Jason Keryc, of Wantagh, was sentenced Wednesday to 9 years in prison for his role in a Ponzi scheme and ordered to pay back nearly $179 million to investors. Credit: File photo/ Howard Schnapp

A Wantagh financial broker convicted in a Ponzi scheme of spending millions on himself using investors money, was sentenced Wednesday to a 9-year prison term and ordered to pay back investors nearly $180 million.

U.S. District Court Judge Denis R. Hurley also sentenced Jason Keryc, 38, to three years of supervised release for his role in the scheme while working for a Hauppauge-based investment firm run by convicted scamster Nicholas Cosmo.

Federal prosecutors said while Keryc worked at Cosmo’s Agape World between 2005 and 2009, he helped convince investors their funds would be safe in short-term loans to businesses at interest rates of up to 80 percent.

Instead, most of the money paid commissions to representatives like Keryc and a co-defendant, as well as for Cosmo’s losing investments and supposed interest on loans to early investors.

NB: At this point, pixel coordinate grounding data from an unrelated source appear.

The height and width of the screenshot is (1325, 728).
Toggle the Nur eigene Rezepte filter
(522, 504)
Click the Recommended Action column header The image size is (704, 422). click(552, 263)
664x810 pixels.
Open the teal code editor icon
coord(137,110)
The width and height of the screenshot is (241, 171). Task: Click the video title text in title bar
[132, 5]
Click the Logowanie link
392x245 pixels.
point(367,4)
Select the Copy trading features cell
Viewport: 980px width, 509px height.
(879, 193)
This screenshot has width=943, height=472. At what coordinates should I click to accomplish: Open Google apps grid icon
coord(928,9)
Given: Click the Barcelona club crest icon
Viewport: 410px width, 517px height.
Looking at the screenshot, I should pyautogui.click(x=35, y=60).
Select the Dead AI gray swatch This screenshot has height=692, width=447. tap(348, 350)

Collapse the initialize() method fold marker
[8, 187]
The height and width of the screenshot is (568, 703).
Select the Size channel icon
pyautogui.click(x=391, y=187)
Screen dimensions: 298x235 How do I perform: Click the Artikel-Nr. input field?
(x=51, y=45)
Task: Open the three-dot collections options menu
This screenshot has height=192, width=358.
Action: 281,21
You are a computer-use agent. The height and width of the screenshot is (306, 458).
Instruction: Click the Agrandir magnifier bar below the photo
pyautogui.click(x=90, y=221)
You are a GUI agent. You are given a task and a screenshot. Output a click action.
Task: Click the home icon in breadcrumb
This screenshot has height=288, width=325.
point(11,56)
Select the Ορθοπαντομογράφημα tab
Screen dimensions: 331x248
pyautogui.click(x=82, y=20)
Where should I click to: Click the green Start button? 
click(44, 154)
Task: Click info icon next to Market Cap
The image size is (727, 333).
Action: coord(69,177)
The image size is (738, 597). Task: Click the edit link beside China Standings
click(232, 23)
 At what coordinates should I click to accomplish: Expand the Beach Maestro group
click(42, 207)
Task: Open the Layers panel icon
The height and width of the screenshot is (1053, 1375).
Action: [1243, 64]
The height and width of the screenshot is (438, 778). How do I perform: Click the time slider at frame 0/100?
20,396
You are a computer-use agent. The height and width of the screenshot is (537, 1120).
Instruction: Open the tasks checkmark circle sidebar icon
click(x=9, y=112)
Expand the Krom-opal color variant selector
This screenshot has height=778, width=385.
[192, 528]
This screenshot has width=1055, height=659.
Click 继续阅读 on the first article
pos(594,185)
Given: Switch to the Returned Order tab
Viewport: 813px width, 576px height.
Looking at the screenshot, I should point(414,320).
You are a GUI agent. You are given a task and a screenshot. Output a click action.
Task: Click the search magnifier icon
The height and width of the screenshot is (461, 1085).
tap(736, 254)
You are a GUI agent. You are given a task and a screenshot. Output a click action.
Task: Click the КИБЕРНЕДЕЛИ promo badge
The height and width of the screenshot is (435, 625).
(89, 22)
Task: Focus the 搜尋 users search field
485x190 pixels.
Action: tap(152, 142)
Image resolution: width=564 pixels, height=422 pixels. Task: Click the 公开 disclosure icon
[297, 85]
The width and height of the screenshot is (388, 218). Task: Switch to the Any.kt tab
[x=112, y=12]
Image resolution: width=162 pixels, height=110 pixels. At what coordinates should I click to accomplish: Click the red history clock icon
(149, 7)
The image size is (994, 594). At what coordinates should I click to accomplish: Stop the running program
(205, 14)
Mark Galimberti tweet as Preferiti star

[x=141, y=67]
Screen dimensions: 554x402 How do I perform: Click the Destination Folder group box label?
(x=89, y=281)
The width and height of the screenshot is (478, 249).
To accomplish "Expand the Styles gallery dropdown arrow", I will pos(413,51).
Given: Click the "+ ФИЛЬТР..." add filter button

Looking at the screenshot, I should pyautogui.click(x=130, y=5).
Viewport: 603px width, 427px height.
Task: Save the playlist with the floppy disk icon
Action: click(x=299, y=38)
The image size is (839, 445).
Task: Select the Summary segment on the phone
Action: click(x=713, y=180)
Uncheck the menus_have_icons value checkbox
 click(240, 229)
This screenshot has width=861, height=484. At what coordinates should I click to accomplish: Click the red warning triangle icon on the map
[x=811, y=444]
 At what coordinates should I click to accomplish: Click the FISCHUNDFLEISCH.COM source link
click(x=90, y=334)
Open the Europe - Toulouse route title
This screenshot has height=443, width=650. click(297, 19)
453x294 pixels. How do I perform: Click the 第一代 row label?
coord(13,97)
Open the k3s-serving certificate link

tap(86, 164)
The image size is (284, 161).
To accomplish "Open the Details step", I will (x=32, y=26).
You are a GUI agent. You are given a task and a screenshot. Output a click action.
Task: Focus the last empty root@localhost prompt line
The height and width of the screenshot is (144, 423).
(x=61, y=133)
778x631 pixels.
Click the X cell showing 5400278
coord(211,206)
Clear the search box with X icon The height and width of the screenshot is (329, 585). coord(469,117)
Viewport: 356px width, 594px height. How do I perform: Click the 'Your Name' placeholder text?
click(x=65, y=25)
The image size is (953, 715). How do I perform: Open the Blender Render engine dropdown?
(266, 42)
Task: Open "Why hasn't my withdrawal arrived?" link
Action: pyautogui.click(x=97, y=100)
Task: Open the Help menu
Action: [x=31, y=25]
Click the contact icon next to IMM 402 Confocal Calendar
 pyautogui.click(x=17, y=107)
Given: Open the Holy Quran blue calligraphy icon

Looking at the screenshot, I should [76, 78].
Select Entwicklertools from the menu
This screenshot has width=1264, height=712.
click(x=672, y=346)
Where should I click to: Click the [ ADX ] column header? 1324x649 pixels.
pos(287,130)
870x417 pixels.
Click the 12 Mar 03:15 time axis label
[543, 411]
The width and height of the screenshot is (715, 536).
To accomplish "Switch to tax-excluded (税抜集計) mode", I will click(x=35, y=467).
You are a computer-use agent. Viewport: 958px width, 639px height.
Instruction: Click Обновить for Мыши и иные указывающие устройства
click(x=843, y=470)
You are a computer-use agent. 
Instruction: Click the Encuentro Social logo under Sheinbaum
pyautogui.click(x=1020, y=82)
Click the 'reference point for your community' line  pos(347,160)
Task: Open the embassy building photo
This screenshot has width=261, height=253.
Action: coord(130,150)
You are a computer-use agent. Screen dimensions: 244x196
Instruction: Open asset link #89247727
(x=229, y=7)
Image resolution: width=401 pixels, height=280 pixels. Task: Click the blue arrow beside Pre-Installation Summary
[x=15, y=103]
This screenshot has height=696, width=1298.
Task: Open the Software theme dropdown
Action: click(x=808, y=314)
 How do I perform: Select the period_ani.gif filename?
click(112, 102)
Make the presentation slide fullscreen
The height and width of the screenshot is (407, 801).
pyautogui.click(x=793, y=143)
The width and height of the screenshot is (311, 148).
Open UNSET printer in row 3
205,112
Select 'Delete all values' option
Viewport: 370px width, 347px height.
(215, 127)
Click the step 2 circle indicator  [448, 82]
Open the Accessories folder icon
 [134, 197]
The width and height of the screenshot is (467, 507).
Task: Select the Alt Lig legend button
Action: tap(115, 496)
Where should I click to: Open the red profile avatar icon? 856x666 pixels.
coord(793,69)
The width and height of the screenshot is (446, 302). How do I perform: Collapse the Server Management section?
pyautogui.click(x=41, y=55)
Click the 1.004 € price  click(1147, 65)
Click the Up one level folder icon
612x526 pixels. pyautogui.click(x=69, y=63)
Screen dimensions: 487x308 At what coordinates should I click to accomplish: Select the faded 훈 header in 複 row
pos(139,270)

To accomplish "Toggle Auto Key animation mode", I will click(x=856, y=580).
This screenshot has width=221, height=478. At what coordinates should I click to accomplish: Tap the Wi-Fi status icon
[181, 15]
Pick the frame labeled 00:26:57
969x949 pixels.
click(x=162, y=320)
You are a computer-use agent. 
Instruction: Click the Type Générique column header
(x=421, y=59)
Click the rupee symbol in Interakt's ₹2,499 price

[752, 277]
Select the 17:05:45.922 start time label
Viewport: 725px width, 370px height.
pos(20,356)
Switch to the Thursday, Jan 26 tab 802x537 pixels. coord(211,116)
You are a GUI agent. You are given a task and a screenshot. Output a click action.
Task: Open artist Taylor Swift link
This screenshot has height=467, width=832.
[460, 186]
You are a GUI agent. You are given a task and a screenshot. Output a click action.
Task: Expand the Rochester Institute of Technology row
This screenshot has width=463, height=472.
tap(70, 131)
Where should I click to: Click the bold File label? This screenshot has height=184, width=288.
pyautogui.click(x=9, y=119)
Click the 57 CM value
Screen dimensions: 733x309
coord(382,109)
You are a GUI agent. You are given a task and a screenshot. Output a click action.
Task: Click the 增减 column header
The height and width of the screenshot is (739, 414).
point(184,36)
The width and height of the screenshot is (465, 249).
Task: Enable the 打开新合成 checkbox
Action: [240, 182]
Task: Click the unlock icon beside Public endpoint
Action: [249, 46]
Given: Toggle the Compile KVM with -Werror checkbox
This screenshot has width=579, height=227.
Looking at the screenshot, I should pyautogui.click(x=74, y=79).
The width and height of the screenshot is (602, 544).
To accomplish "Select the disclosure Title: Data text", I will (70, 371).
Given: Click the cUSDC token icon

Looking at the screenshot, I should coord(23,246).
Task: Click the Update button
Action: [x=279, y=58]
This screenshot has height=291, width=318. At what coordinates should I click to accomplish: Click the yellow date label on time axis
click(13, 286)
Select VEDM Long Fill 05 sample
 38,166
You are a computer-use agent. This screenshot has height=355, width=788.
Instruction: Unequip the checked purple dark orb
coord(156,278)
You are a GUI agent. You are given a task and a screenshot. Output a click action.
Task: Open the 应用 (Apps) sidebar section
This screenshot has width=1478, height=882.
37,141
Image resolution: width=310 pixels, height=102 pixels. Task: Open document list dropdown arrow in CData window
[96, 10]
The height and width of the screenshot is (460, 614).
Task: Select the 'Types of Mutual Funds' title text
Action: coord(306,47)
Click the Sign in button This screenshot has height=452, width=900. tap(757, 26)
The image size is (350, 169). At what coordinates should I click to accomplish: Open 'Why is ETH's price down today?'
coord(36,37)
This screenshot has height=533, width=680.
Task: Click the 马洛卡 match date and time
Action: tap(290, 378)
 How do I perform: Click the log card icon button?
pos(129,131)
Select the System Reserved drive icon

Keryc pocketed nearly $9 million in the scheme and more than 3,800 investors incurred $179 million in losses, prosecutors said. Hurley ordered Keryc to repay investors the $179 million while in prison and after his release.

He faced up to 20 years in prison after his conviction in April 2015 on conspiracy and securities, mail and wire fraud.

In court Wednesday, Assistant U.S. Attorney Christopher Caffarone told Hurley that greed motivated Keryc, who chose to “lie directly to people’s faces.” Caffarone for a 25-year prison term as a deterrent to others.

“Every single contract was a lie,” Caffarone told the judge in a Central Islip federal courtroom.

Keryc’s attorney, John Carman, of Garden City, described Cosmo as a “world class con man” who duped his client.

In 2011, Cosmo was sentenced to 25 years in prison for masterminding the scheme.

Keryc pleaded for mercy from Hurley and told the judge “that I’m a good person that made a terrible mistake.”

After handing down the sentence, Hurley said of Keryc: “I think at his core . . . he’s definitely a redeemable individual.”

Victims of the scheme included middle-class Long Island residents including a retired police officer on a fixed income and a war veteran who invested his earnings from deployments, Caffarone said.

Federal prosecutors said Keryc and co-defendant Diane Kaylor, of Bethpage — also convicted in 2015 — knew Cosmo spent 21 months in federal prison for defrauding investors but they did not tell new investors.

In 2008, the pair “pried” money from investors even after Agape officials told them their pay and commission checks might bounce and the company had defaulted on 2007 short-term loans to commercial borrowers, prosecutors said.